主流はVF-1バルキリーを始めとする可変戦闘機を操り、異星人勢力と戦うシューティングゲームであり、三段変形機構を活用して、展開に変化をつける工夫がされている。また、「板野サーカス」と呼ばれるミサイル乱射アクションの再現も重視されている。

初期から1990年代半ばまでの8ビット、16ビットゲーム機では2Dのスクロール方式が主流で、原作者であるスタジオぬえはノータッチだった(『超時空要塞マクロス 永遠のラヴソング』のように美樹本晴彦がオリジナルキャラクターを描くことはあった)。

PlayStation登場以後の1990年代中盤からは、CG技術の発展もあり、バルキリー特有の高機動アクションを3Dフライトシューティングで再現することが可能となり、こちらが中心となっていく。『マクロス デジタルミッション VF-X』以降は、アニメシリーズのメインスタッフである河森正治宮武一貴板野一郎らがデザイン、監修に加わり、映像作品に登場しないメカニックを含め歴代の可変戦闘機が選択可能となり、プレイバリューが大きく広がっている。同時にアニメスタッフによるムービーが導入され、アニメ作品で描かれなかった部分が補完されるようになる。
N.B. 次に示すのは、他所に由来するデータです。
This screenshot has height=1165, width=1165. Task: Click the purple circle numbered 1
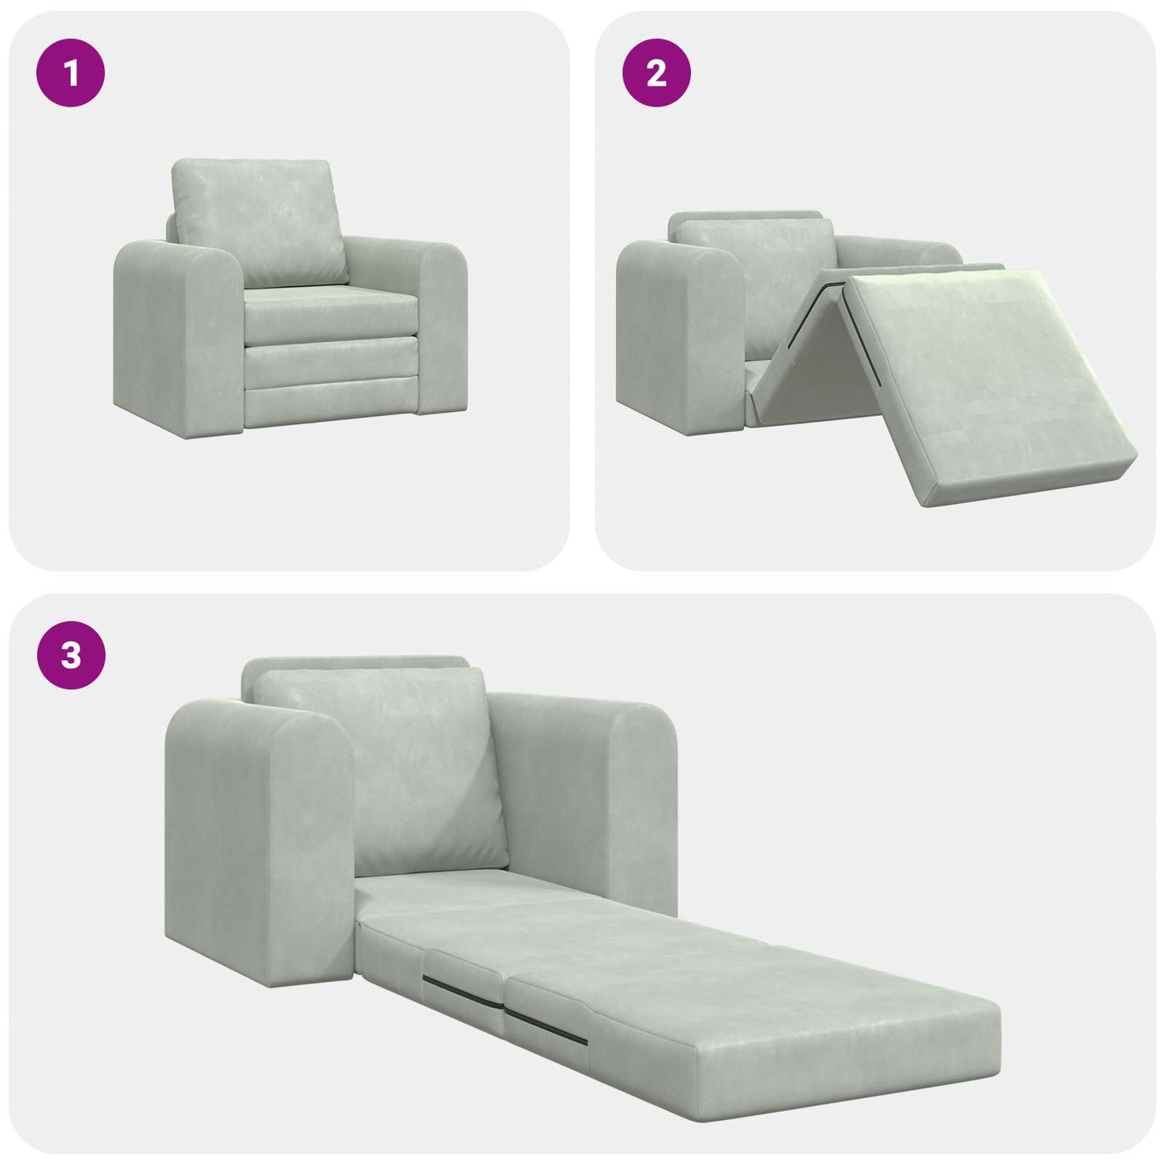pyautogui.click(x=71, y=73)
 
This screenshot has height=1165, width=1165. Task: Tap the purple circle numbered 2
pyautogui.click(x=656, y=73)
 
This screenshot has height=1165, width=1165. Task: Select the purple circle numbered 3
pyautogui.click(x=71, y=655)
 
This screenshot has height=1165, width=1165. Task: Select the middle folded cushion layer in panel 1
pyautogui.click(x=331, y=363)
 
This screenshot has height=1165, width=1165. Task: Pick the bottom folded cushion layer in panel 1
pyautogui.click(x=331, y=407)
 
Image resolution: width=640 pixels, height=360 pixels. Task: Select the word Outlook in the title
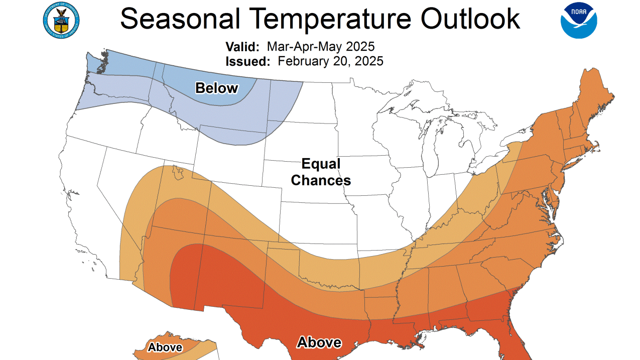pyautogui.click(x=470, y=19)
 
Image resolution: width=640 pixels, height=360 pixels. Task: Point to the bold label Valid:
pyautogui.click(x=242, y=47)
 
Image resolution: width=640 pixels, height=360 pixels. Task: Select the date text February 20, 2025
pyautogui.click(x=330, y=61)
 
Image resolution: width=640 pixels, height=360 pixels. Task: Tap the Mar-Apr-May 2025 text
pyautogui.click(x=320, y=47)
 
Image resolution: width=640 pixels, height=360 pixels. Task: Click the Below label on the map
pyautogui.click(x=216, y=88)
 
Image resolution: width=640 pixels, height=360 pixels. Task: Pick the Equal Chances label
pyautogui.click(x=321, y=172)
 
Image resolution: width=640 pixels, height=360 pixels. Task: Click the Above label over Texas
pyautogui.click(x=319, y=342)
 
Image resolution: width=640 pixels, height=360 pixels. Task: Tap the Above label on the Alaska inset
pyautogui.click(x=165, y=347)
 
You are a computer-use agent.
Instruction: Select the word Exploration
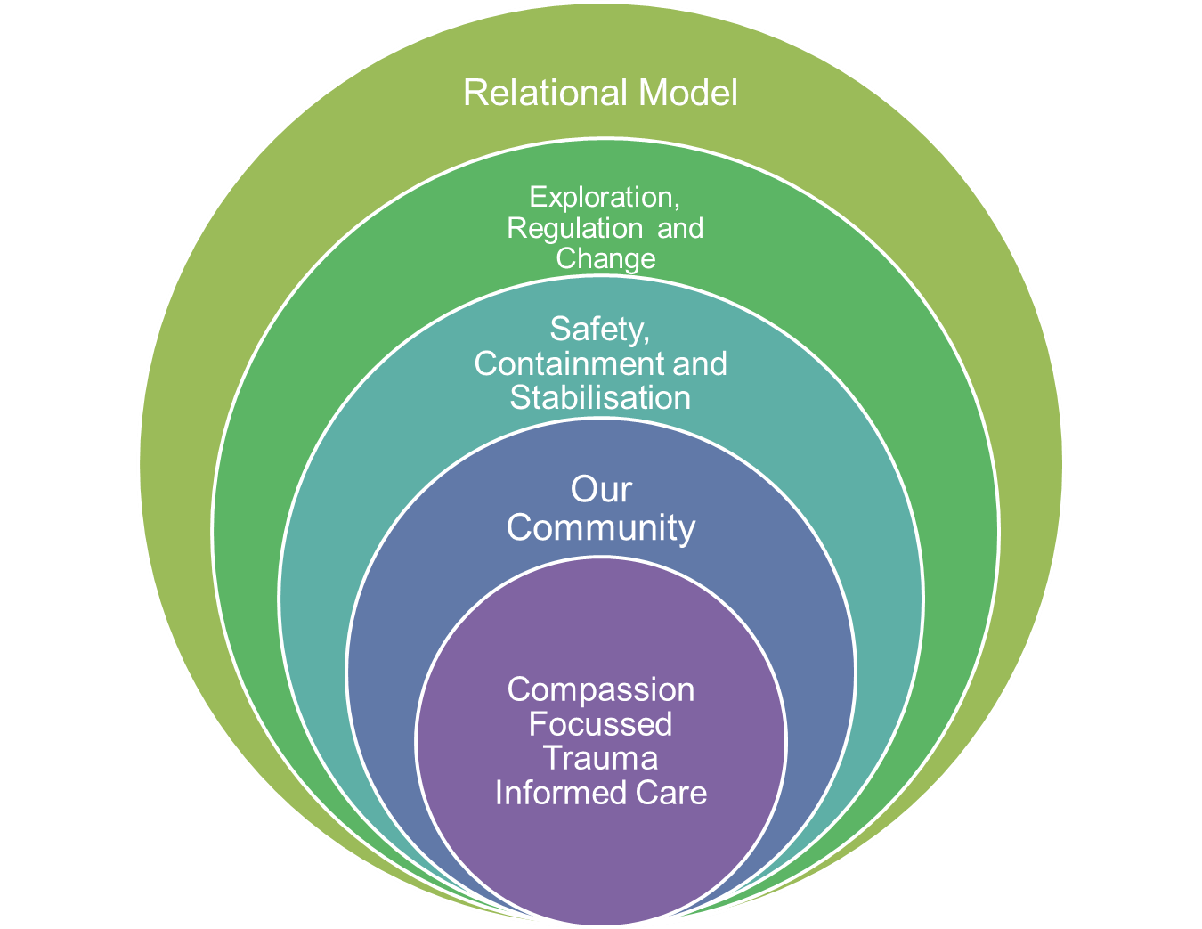click(x=601, y=197)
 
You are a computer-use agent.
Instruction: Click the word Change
click(x=605, y=258)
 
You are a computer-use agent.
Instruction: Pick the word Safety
click(x=596, y=330)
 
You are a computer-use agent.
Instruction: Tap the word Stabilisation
click(x=600, y=397)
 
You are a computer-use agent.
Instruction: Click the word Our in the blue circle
click(x=601, y=489)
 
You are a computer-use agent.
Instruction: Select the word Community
click(x=601, y=527)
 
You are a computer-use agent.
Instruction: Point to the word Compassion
click(x=601, y=689)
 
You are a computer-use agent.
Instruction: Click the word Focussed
click(x=600, y=724)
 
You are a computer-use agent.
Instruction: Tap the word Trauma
click(x=601, y=758)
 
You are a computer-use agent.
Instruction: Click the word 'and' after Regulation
click(x=680, y=228)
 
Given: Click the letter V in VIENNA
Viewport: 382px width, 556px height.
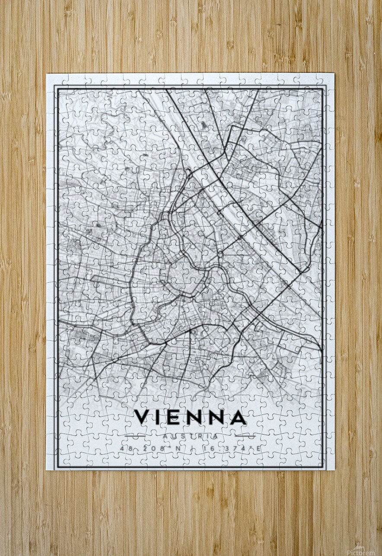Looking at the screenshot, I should tap(143, 417).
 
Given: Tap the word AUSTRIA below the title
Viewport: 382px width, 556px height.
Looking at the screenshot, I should tap(190, 437).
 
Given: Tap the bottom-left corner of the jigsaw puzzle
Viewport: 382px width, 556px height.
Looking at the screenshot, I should tap(47, 470).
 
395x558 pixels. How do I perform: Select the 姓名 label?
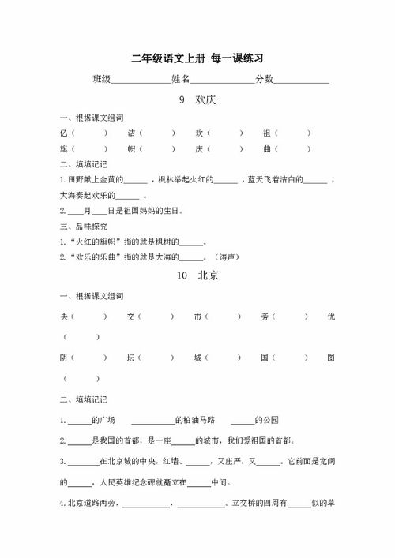181,80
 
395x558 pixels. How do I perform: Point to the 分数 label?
264,80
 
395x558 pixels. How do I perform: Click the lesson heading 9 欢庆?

宮武は「河森君も僕も本編という言い方はわざとしないようにしているんです。僕らはプラモデルやおもちゃからゲームまで、そういうものすべて横並びの『マクロス』という作品なんだ、という考えでやっていますから」[1]と語っている。ゲーム『マクロス VF-X2』で設定された機体であるVB-6 ケーニッヒモンスターが2008年にはテレビアニメである『マクロスF』に登場する逆輸入現象も起こっている。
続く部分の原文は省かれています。